Tan es así que en el de María Estela Martínez, en un momento posterior, ya alejado López Rega de las cercanías del poder, se llegó a asistir a una suerte de su “secuestro virtual”, cuando por “razones de salud” se la vio delegar sus funciones en forma transitoria en el Presidente provisional del Senado Ítalo Luder y marchar al interior acompañada por las esposas de los más altos jefes militares, en lo que se suponía el primer paso hacia su alejamiento definitivo, ya por renuncia, ya por el fallo de un juicio político.

Por nuestra parte ignoramos si pasó algo parecido en el caso de Hipólito Irigoyen endiosado y a la vez denostado, algo explicable porque se trataba de un líder popular merecedor del respeto, por parte aun de aquéllos por los que era malquerido, pero no resultaría extraño especular acerca de que de una manera más discreta, pero en lo que estaba presente idéntica intención, se hubiera podido dar antes del golpe militar del 30.

En ambos casos la “historia alternativa” sería la respuesta a la pregunta acerca de qué hubiera pasado si en ambas ocasiones se hubieran producido los alejamientos de esos presidentes respetando las vías institucionales – sobre todo cuando en principio existían hechos objetivos para aplicar esos remedios- consiguientemente sin romper la Constitución, sino respetándola y se hubiera seguido adelante ya reavivada la institucionalidad marchita.

De una cosa podemos estar seguro, cual es que a la postre los resultados no hubieran sido peores que el pantano en el que, en uno y otro caso, vinimos a dar.

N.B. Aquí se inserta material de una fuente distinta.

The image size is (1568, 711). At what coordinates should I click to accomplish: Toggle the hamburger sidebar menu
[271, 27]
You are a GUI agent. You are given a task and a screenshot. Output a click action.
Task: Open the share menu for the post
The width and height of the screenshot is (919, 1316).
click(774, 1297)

Y en el que, aun dicho de una manera que evita añadir ni siquiera una pizca de tremendismo- daría la impresión de que todavía seguimos allí, porque nunca hicimos lo que se esperaba de nosotros para poder salir del lodo… del todo.

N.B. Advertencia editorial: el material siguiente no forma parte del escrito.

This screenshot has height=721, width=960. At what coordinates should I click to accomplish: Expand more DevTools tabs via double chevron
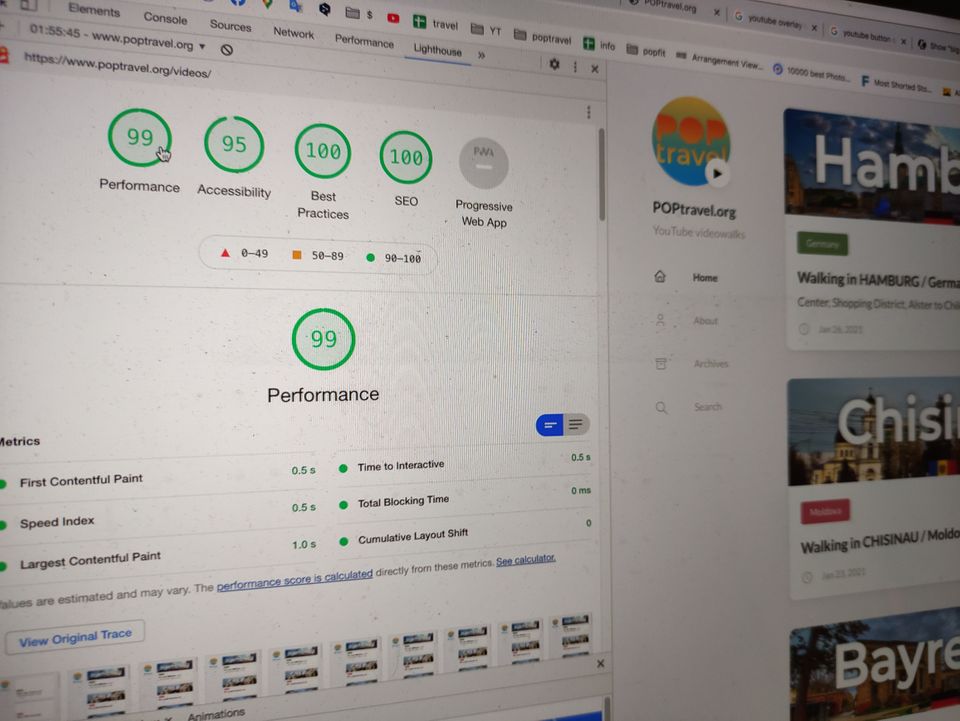(481, 55)
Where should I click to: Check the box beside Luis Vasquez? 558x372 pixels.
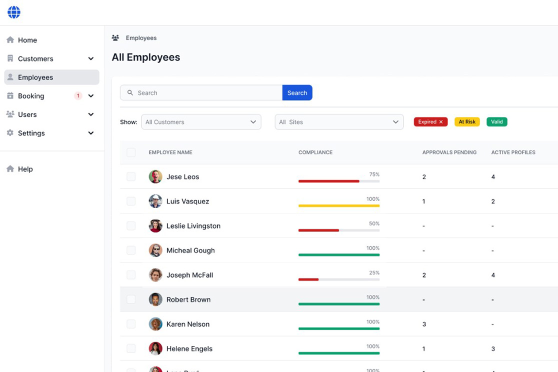[x=131, y=201]
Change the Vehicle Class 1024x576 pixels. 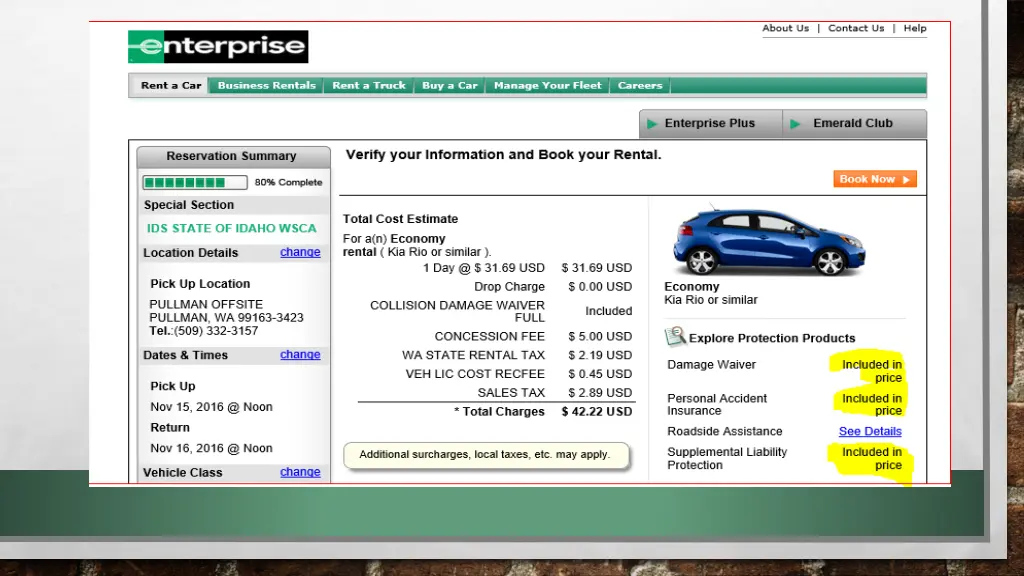300,472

Es que entre las tantas cosas que parecemos nunca haber aprendido desde nuestros mismísimos orígenes, y como consecuencia de lo cual pareciéramos no hacer otra cosa que insistir tropezando con la misma piedra, es la de desarrollar nuestra capacidad de consensuar, en cuya carencia debemos ver una de las causas de nuestros endémicos problemas.